Verse of the Day
1 John 4:9
This is how God showed his love among us: He sent his one and only Son into the world that we might live through him.
Quiet Prayer
Father, thank You for loving me first. Thank You for sending Your Son when I had nothing to offer in return. Teach me to rest in the steadiness of Your love, not in my ability to earn it. Help me to love others the way You have loved me, with patience, sacrifice, and grace. Let Your love be the foundation I build my life on. Amen.
Devotional Reflection
Biblical love doesn’t begin with us. It doesn’t wait for us to figure it out, clean ourselves up, or prove we’re worthy of receiving it. God’s love arrives first, moves toward us while we’re still uncertain, and offers what we could never earn or produce on our own.
This verse shows us the shape of real love. It’s not an emotion that comes and goes. It’s not a feeling we conjure when circumstances feel right. It’s a decision made before we even knew we needed it. God sent His Son not because we deserved it, but because love, in its truest form, gives without conditions.
We spend so much time trying to make love work. We measure it by what we feel, what we receive, or how consistently someone shows up for us. And when love doesn’t meet our expectations, we wonder if something is wrong with us or if we’re simply not capable of the kind of love we long for.
But this verse reorients everything. God’s love isn’t reactive. It isn’t based on our performance or our ability to hold it together. He loved us enough to send His Son into a broken world, into the mess of human failure and sin, so that we could have life. That’s the essence of biblical love. It moves first. It sacrifices willingly. It gives life where there was only emptiness.
Think about the relationships you’ve witnessed that have endured decades. The ones that have weathered loss, disappointment, and change. What holds them together isn’t constant happiness or unbroken romance. It’s covenant. It’s the decision to love even when feelings fade, to stay even when it’s hard, to offer grace when it would be easier to walk away.
That kind of love mirrors what God has done for us. He didn’t wait for us to become lovable. He entered into covenant with us while we were still stumbling, still unsure, still carrying wounds we didn’t know how to heal. And He continues to love us not because we’ve perfected ourselves, but because His love is rooted in His character, not in our worthiness.

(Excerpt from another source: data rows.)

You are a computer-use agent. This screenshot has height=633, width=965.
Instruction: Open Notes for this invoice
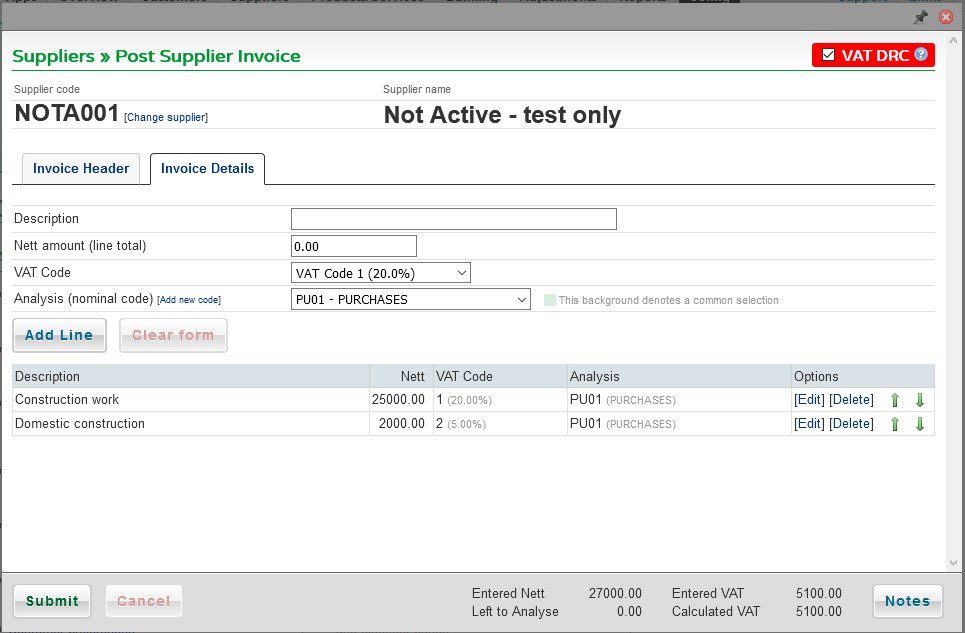(x=907, y=601)
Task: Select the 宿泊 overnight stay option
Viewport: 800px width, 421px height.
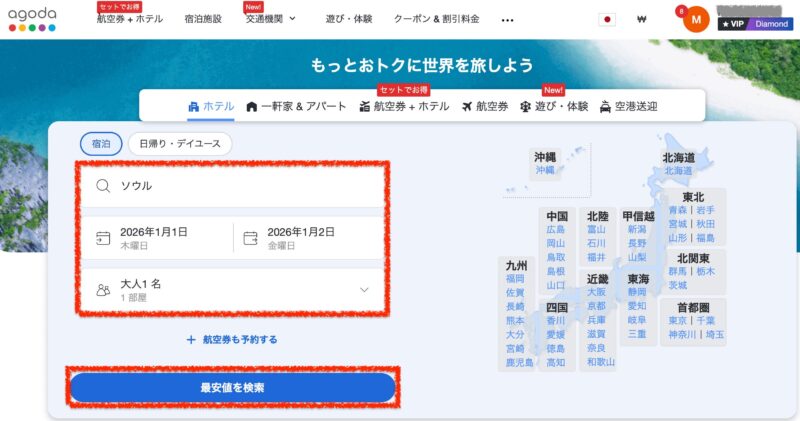Action: (101, 144)
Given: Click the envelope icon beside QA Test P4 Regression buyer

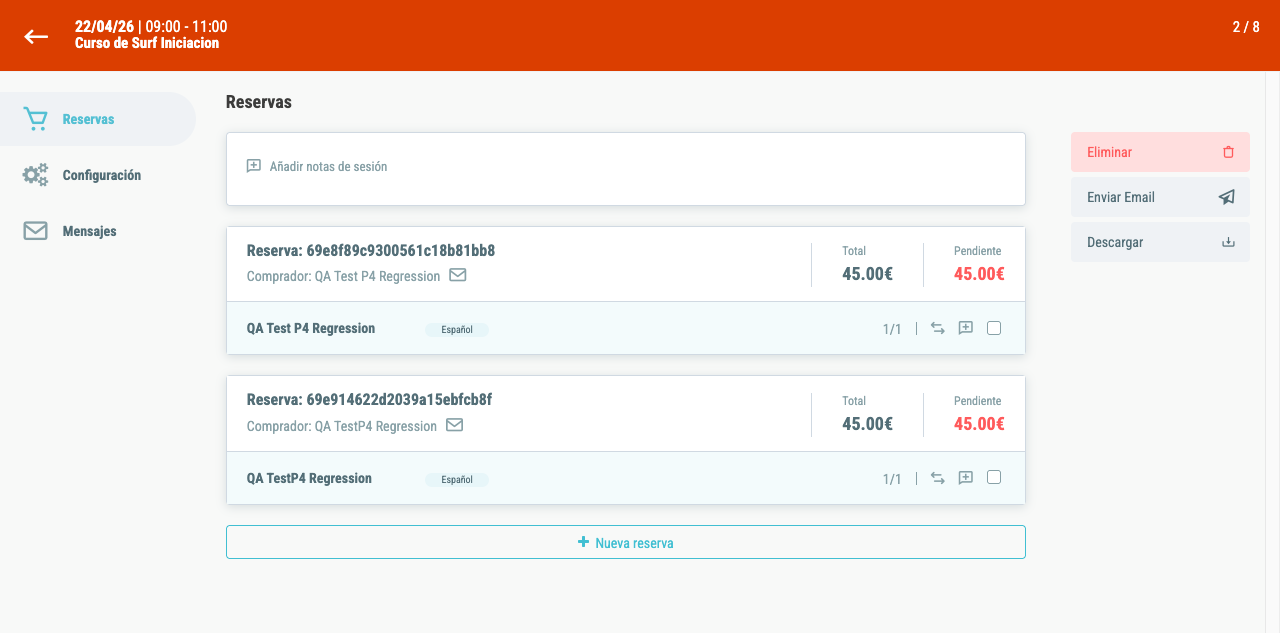Looking at the screenshot, I should pyautogui.click(x=458, y=275).
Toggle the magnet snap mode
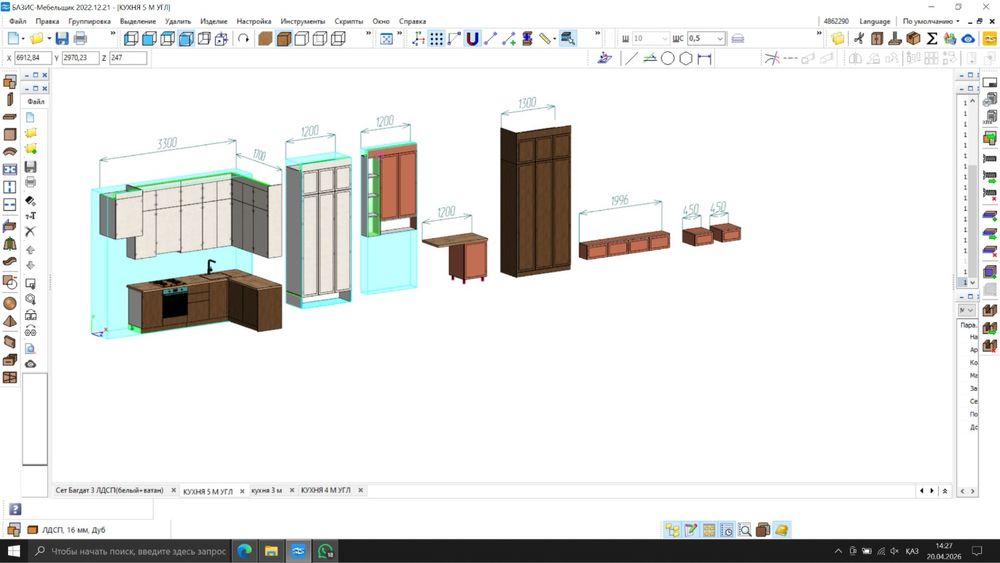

You may be in a season where love feels fragile. Maybe you’re healing from a relationship that ended, or you’re carrying the weight of unmet expectations. Maybe you’re watching others experience the kind of intimacy you long for, and you’re wondering if you’ll ever know that kind of steadiness.
Here’s what this verse offers: the love of God is not dependent on what you bring to the table. It’s already been given. It’s already moving toward you. And it’s the kind of love that shapes how you can love others, not from a place of depletion, but from the overflow of what you’ve already received.
When you rest in the truth that God loved you first, you stop trying to earn love from others. You stop measuring your worth by whether someone chooses you or stays with you. You begin to see that biblical love is not about finding the perfect person or creating the perfect conditions. It’s about reflecting the love that has already been poured into your life.
This changes how you approach relationships. It changes how you respond when someone hurts you. It changes how you stay when everything in you wants to leave. Because you’re no longer loving from your own limited supply. You’re drawing from the endless well of God’s love, which was demonstrated not in words, but in the most tangible act of sacrifice the world has ever known.
God sent His Son. That’s the model. That’s the standard. Love that moves. Love that costs something. Love that doesn’t wait for the other person to deserve it.
You don’t have to generate biblical love on your own. You just have to receive it. And when you do, it begins to reshape everything else.
Today’s Practice
Spend a few quiet moments today reflecting on the truth that God loved you first. Ask Him to help you see one relationship in your life where you can offer the same kind of sacrificial, patient love He has shown you. Let that be your practice today, not out of obligation, but as a response to the love you’ve already received.